One of the earliest and perhaps best known Peer to Peer lenders offering fixed interest is Wellesley & Co. Here your investment is combined with funds from other investors and then lent out to individuals and businesses investing in property – so every loan is secured against tangible assets such as residential or commercial property. They then use the interest paid by them to pay competitive rates to investors. Wellesley have lent out over £336m to date.

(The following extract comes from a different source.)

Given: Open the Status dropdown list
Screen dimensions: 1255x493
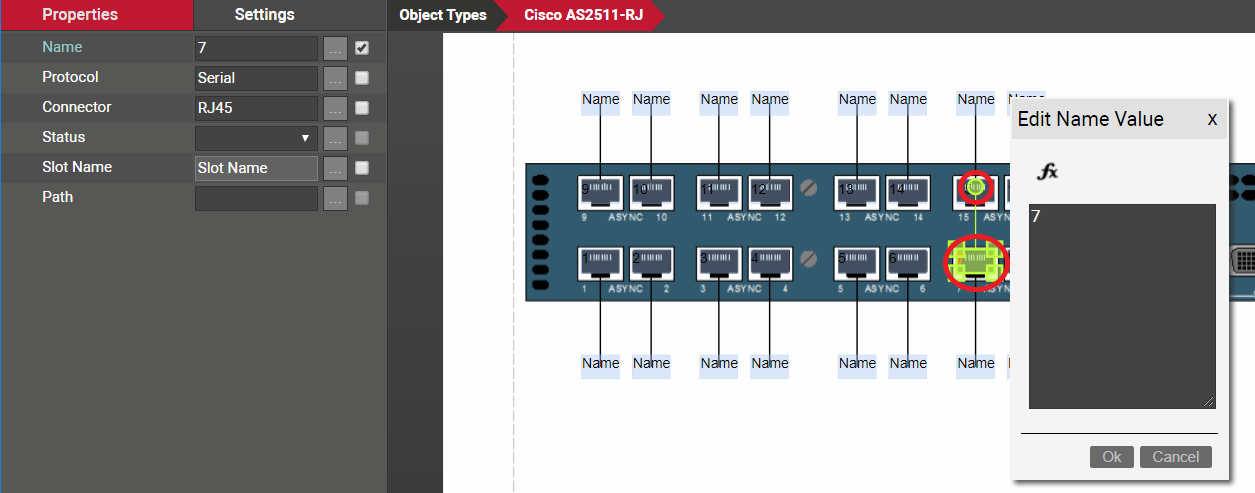Looking at the screenshot, I should point(256,138).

The current rates (based on receiving monthly interest) are 2.95%, 3.30% and 3.70% over 1, 2 and 3 years respectively. You also have the option to receive interest at maturity, offering up to 3.75% annual interest. Compared to deposit-based fixed rate bonds these headline rates are attractive however these are capital at risk investments, and so you could lose some or all of your initial investment and interest payments are no guaranteed if the borrower fails to repay the loan. Peer to Peer lending is also not covered by the Financial Services Compensation Scheme.
Risk v reward
The principle of risk versus reward means that the search for higher fixed returns leads to the need to consider putting your capital at risk. A good benchmark for assessing your fixed rate investment is to compare what you could get from a fixed rate deposit over a similar timeframe and then consider whether you are prepared to accept the level of risk to your capital in return for the higher fixed rate.

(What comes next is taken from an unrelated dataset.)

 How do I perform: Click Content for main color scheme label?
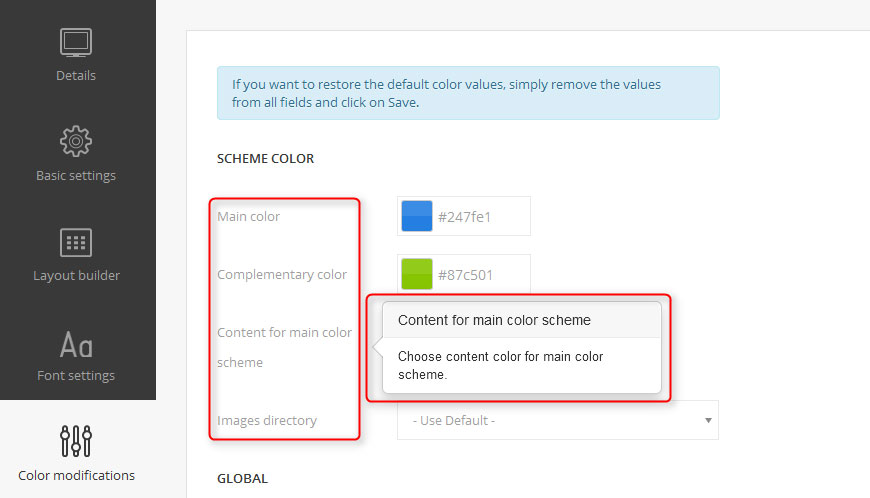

Our best three and five year fixed rates are currently offering 1.85% and 2.20% respectively. By accepting risk to your capital, Wellesley would offer fixed interest of 3.70% over three years whilst the Investec plan offers 5.04% over six years, thereby doubling your fixed return over three year and increasing it by 2.84% a year over the longer term. Once you have understood how each plan works, the decision then is whether you are comfortable with putting your capital at risk in return for the higher fixed returns on offer.
No news, feature article or comment should be seen as a personal recommendation to invest. Prior to making any decision to invest, you should ensure that you are familiar with the risks associated with a particular investment. If you are at all unsure of the suitability of a particular investment, both in respect of its objectives and its risk profile, you should seek independent financial advice.
Tax treatment of ISAs depends on your individual circumstances and is based on current law which may be subject to change in the future. Always remember to check whether any charges apply before transferring an ISA.
The Investec Enhanced Income Plan is a structured investment plan which is not capital protected and is not covered by the Financial Services Compensation Scheme (FSCS) for default alone. There is a risk of losing some or all of your initial investment. There is a risk that the company backing the plan or any company associated with the plan may be unable to repay your initial investment and any returns stated. In addition, you may not get back the full amount of your initial investment if the plan is not held for the full term. The past performance of the FTSE 100 Index or any shares listed within the Index is not a guide to their future performance.
Peer to peer savings accounts are not the same as normal savings accounts so you need to consider the features before you invest. Investment through Wellesley & Co involves lending to individuals or companies and therefore your capital is at risk and interest payments are not guaranteed if the borrower fails to repay the loan. In that event, Wellesley Finance would attempt to recover the funds outstanding. However, such security arrangements do not guarantee full return of capital and income. Peer-to-Peer lending is not covered by the Financial Services Compensation Scheme.
AER stands for the Annual Equivalent Rate and illustrates what the interest rate would be if interest was paid and compounded once each year.